Thursday, June 09, 2005

Jury concluded Learjet not responsible for crash

Perhaps you'll recall an incident in 1999 when golfer Payne Smith was killed in an unusual plane crash. The Learjet he was riding in suffered a cabin decompression rendering everyone aboard unconscious. The plane was on autopilot, however, and flew on. Attempts to contact the crew went unanswered and another aircraft was vectored to intercept for a look. In the end, the plane basically ran out of fuel and crashed. The NTSB determined that a cracked adapter pulled a valve in the pressurization system ot of position and this is what cause the decompression. It was a very sad tale and a tragic loss. After hearing about the NTSB findings I lost track of the story, so I didn't know that Payne's widow and children had sued Learjet.
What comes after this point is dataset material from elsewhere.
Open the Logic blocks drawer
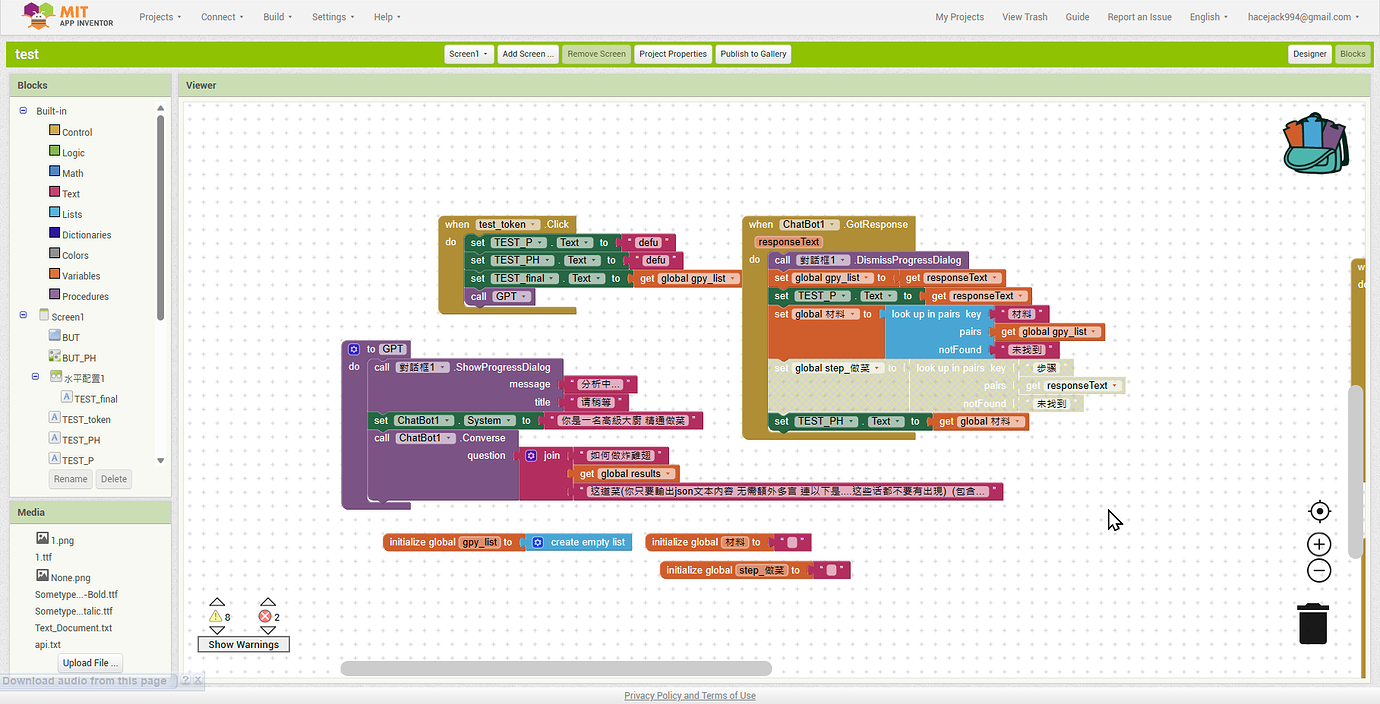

I've said before that it seems there are no such things as accidents any more. If something happens, someone had to be at fault. Thus, this wasn't a tragic mechanical failure, it was a negligent action on the part of the plane's manufacturer. That was the contention of the lawsuit but the jury didn't see it that way:

:::::::: ORLANDO, Fla. (AP) -- Learjet should not be held responsible for the 1999 plane accident that killed golfer Payne Stewart, jurors said Wednesday.
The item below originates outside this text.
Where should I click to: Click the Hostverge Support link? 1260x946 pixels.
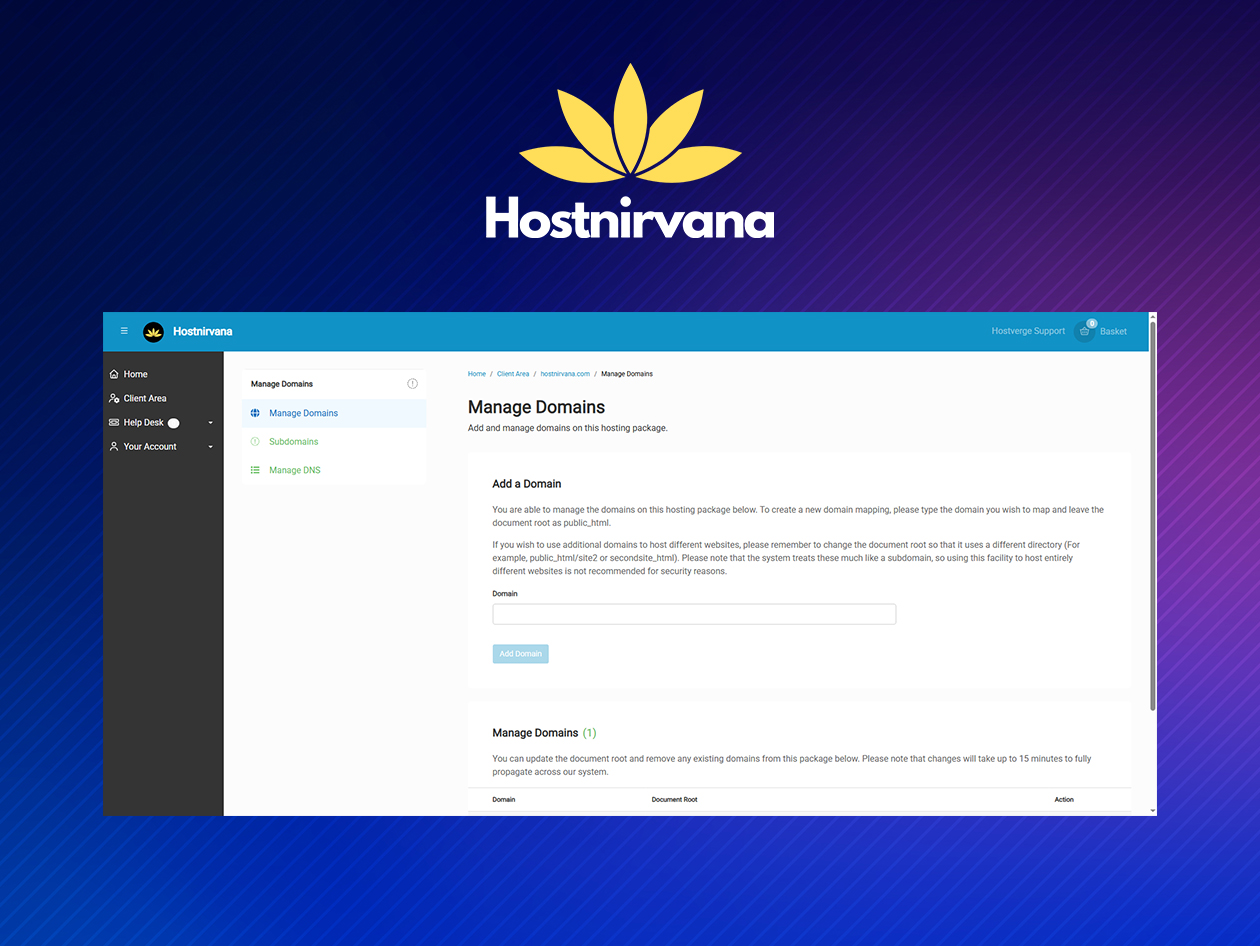[1028, 330]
The six-woman jury deliberated for more than six hours after listening to more than a month of testimony.

Stewart won the U.S. Open, his third major victory, just months before his death.

His widow, Tracey, and their two children sued Learjet, claiming a cracked adapter caused an outflow valve to pull away from the plane's frame, resulting in a decompression and the escape of cabin air as the plane climbed to its flight altitude after leaving Orlando on Oct. 25, 1999. All communication with the plane was lost soon afterward and it flew on for hours, all aboard presumably unconscious, until it crashed in South Dakota.
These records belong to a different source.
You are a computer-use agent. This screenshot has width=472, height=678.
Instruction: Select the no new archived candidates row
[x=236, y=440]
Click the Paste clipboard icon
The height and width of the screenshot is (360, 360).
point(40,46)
Joining the lawsuit was the family of Robert Fraley, Stewart's agent, who also was on the flight.

The lawsuit had asked for $200 million.

In their verdict, jurors found that the plane's manufacture had no impact on the deaths of Stewart and Fraley, and that there was no negligence in the design or manufacture of the plane.

In spite of the NTSB's finding that a physical crack in a part - something that could have happened as a result of a mechanic turning a nut too hard or any number of environmental reasons - a lawsuit was filed against Learjet. Why them and not the mechanic who maintained the plane? Because Learjet's got millions and a mechanic likely does not. The lawyer for the family and agent says it was never about the money, only about responsibility. They wanted to make air travel safer. Then why ask for $200 million? It's lawsuits like this that have driven the general aviation sector nearly underground and I'm glad that a jury saw it that way.